- Selection:

>> START

Alien Shooter Revisited (2009)

Alien Shooter Revisited is pretty much the same game as the 2003 original, though with updated graphics. I hoped that they would also slightly update the gameplay and go with less quantity instead of quality, but it’s still the same throw as much enemies at the player as the screen can take approach. And then some. In later levels it’s often impossible to see your character among the assault of enemies and enemy rockets.

Yeah, it’s stupid fun, but it could have been a much better game with slightly more attention to gameplay balance and level design. Instead it’s just kill, kill, kill. Which gets boring fast the second time.

Miscellaneous TV-Series

Eureka S4 (2010-2011)
The show managed to stay fresh without changing the core concept, which it did through a displacement of the main cast into a subtly different timeline. The changes were kept to the personal level, which allowed the show writers to infuse more drama without doing stupid tricks like forcing annoying and pointless new characters into the show.

The second part of the season also introduced a planned mission to Titan, which was a great way to show that Eureka is more than a weekly show about zany pseudo-science going wrong and instead could actually be useful (though the FTL-drive looked more like a transporter to me and I wonder why they needed all the training and preparation for stepping through one).

Bureau of Alien Detectors (1996)

>> END

- Stated exercise: Please continue the game and TV reviews from the point where they stop.

[Extracted records]

>> START

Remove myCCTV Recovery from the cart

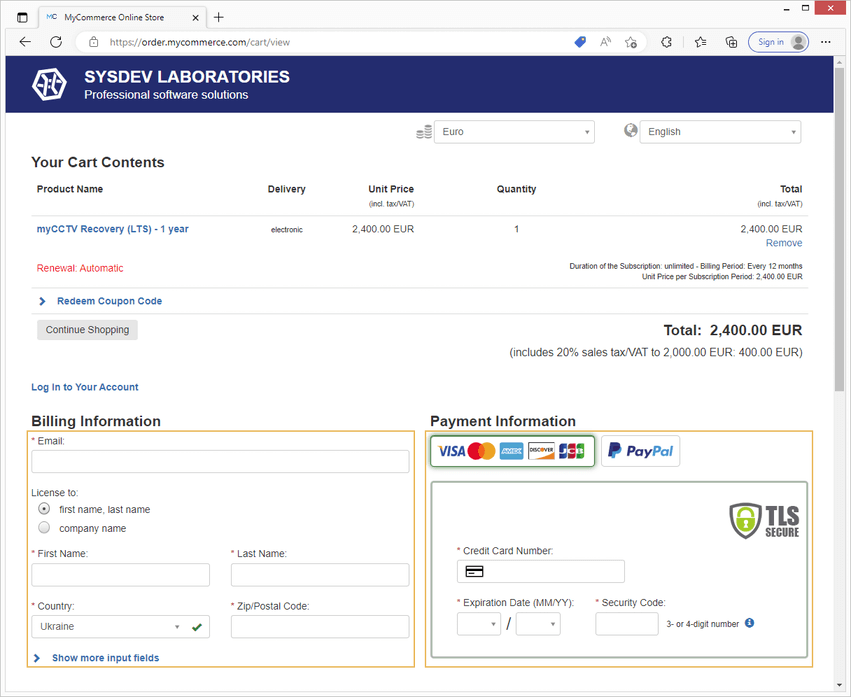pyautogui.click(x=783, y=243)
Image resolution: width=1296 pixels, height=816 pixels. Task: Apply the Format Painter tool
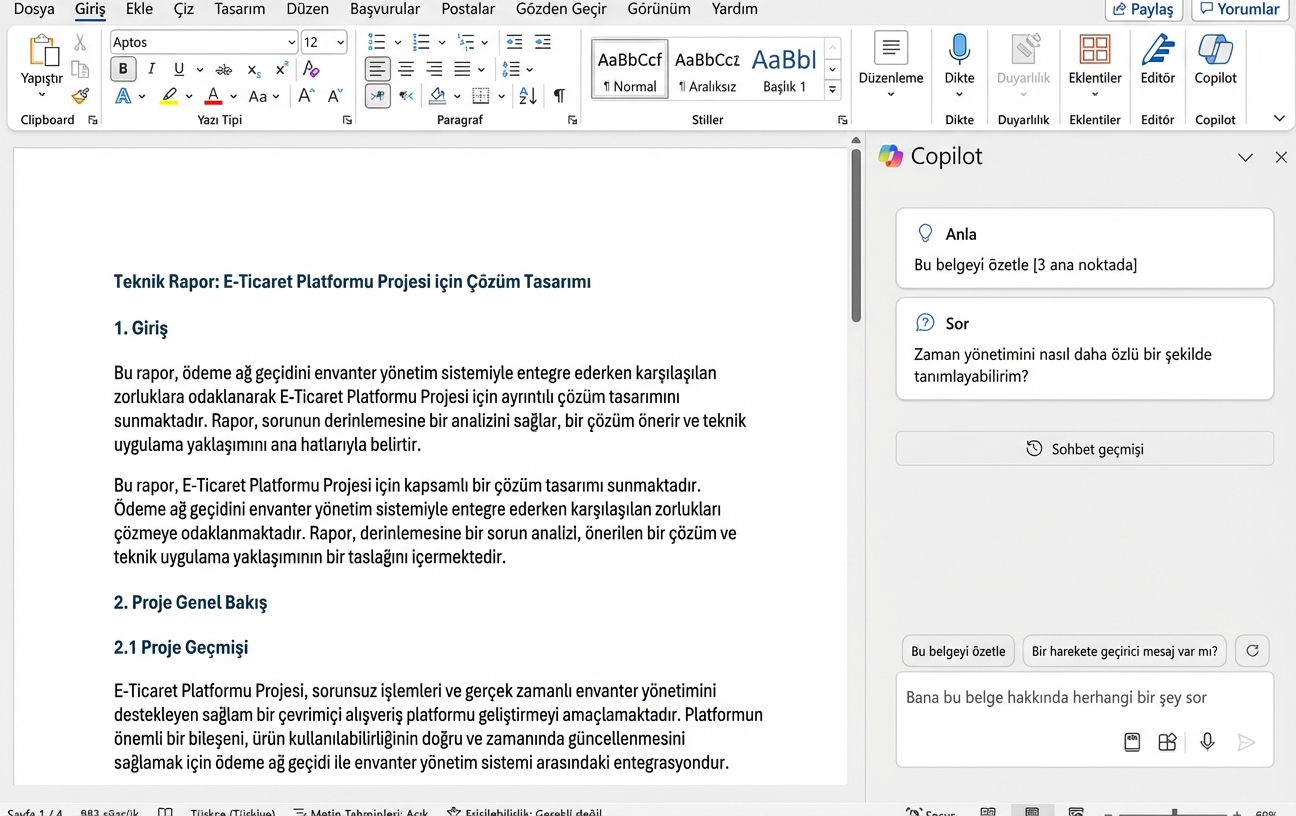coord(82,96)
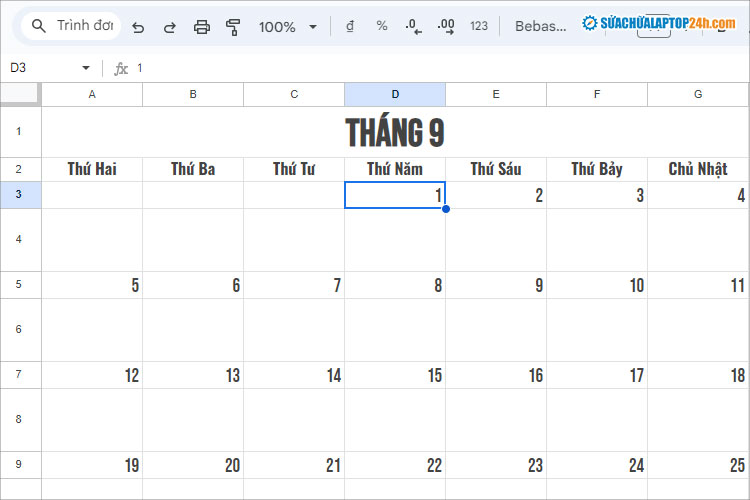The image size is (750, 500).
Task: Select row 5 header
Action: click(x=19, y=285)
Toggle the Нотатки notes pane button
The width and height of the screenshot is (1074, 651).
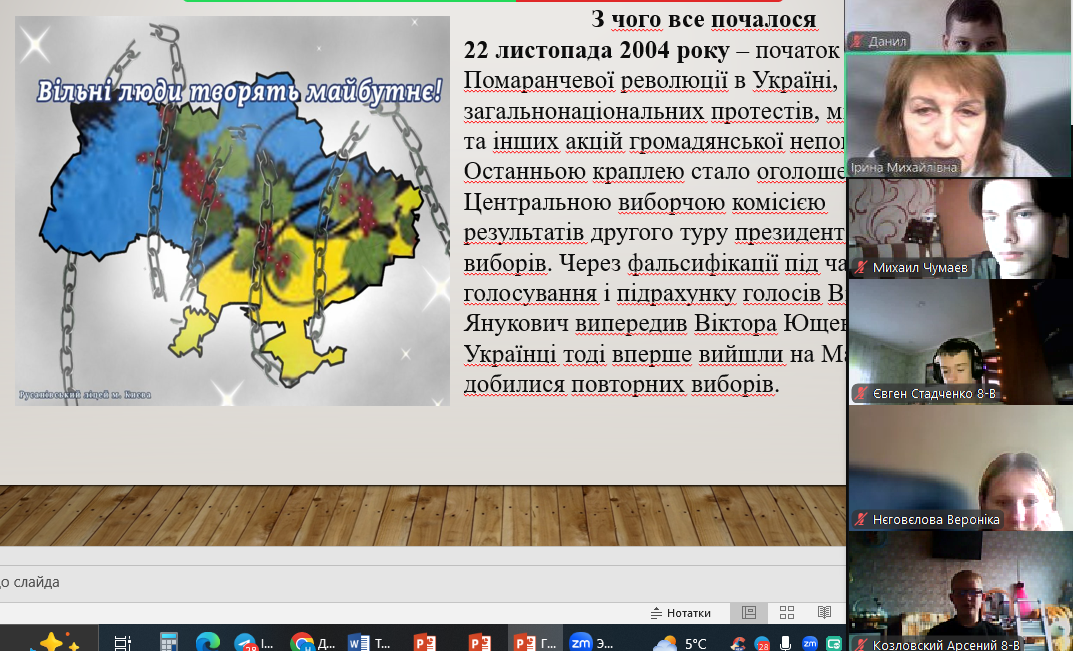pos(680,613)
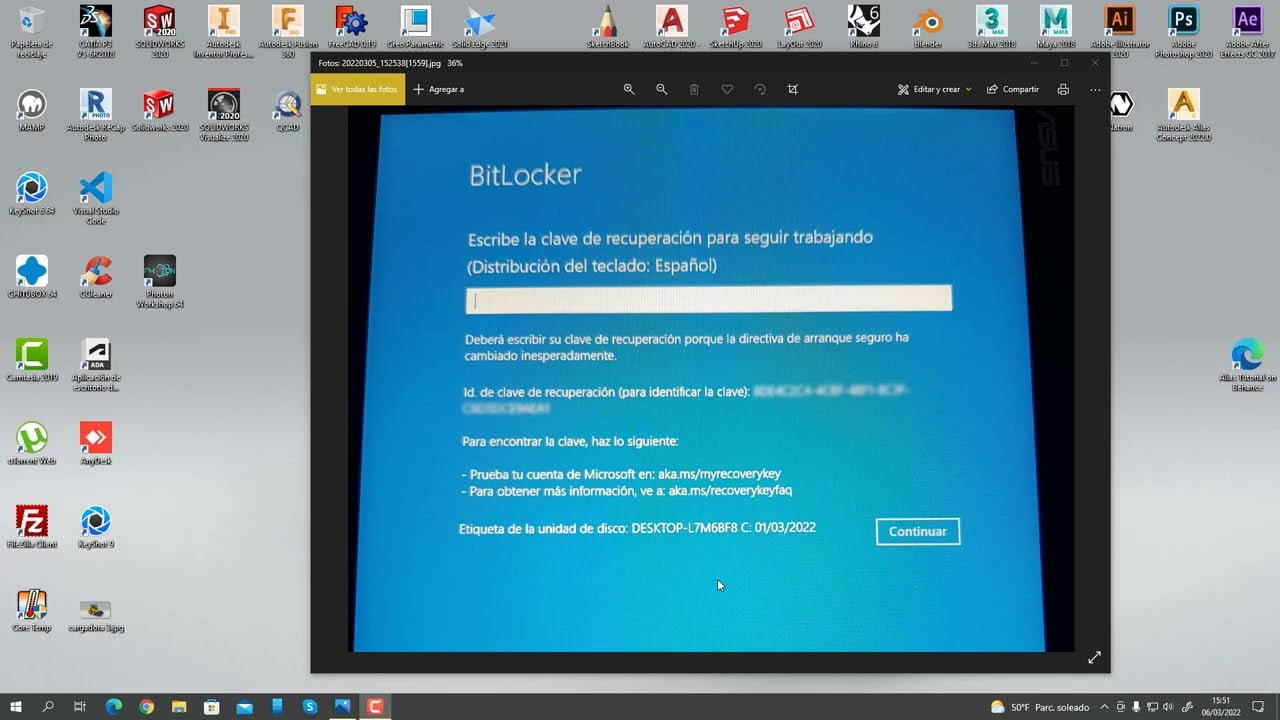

>> END

- Response to the exercise:
A one season animated kiddy-show that feels like it was heavily inspired by the X-Files. While the plots where enjoyable enough (often in a hilarious way, like aliens from Mars attack with a zombie army), the writing was just awful. While I give points for trying, at times I wished someone actually competent had worked on the dialog. You can only go so far with goodwill, and in the end I think the show deserved to die. Also, characterization was either absent or plain bad.

Lost Girl S1 (2010)
Urban fantasy TV-series that is obviously not written and done by Americans, as the series is devoid of any puritanical posturing that is all so-common in the genre, both prose fiction as well as TV-series. The modus operandi is normally that the mostly female main character of these series discovers sex at a slightly advanced age (for the rest of the world, this means later than 22), mostly with a vampire, werewolf or some such, and is both disgusted with having so much fun and yet can’t stop.

Here the main character is a succubus who literally needs sex to survive and solves supernatural crime on the sideline as well and isn’t bothered at all to have sex nilly-willy. It’s not yet up to feminism standards, but at least the main character doesn’t go into crisis mode every time she enjoys sex (something I found extremely annoying when watching the 6th season of Buffy).

It’s a fun show that slowly grows its mythology aspect and manages to make the main character not too annoying, though power-creep and protagonist-centered morality rises its head from time to time. Since it’s also spelled out in-universe that fate has big plans for Bo, further seasons might become more annoying if Bo becomes a walking cliche for the main character is always right, but at the moment it’s still bearable. Though I wish the dark and the light fey side would be given equal space and less strongly positioned on a moral axis.

Robotomy (2010-2011)
Animated show about two robot friends in a robot world where everyone is trying to kill each other most of the time. None of the characters really minds this and everyone is just living his normal life, which looks like your typical American standard human life (whatever).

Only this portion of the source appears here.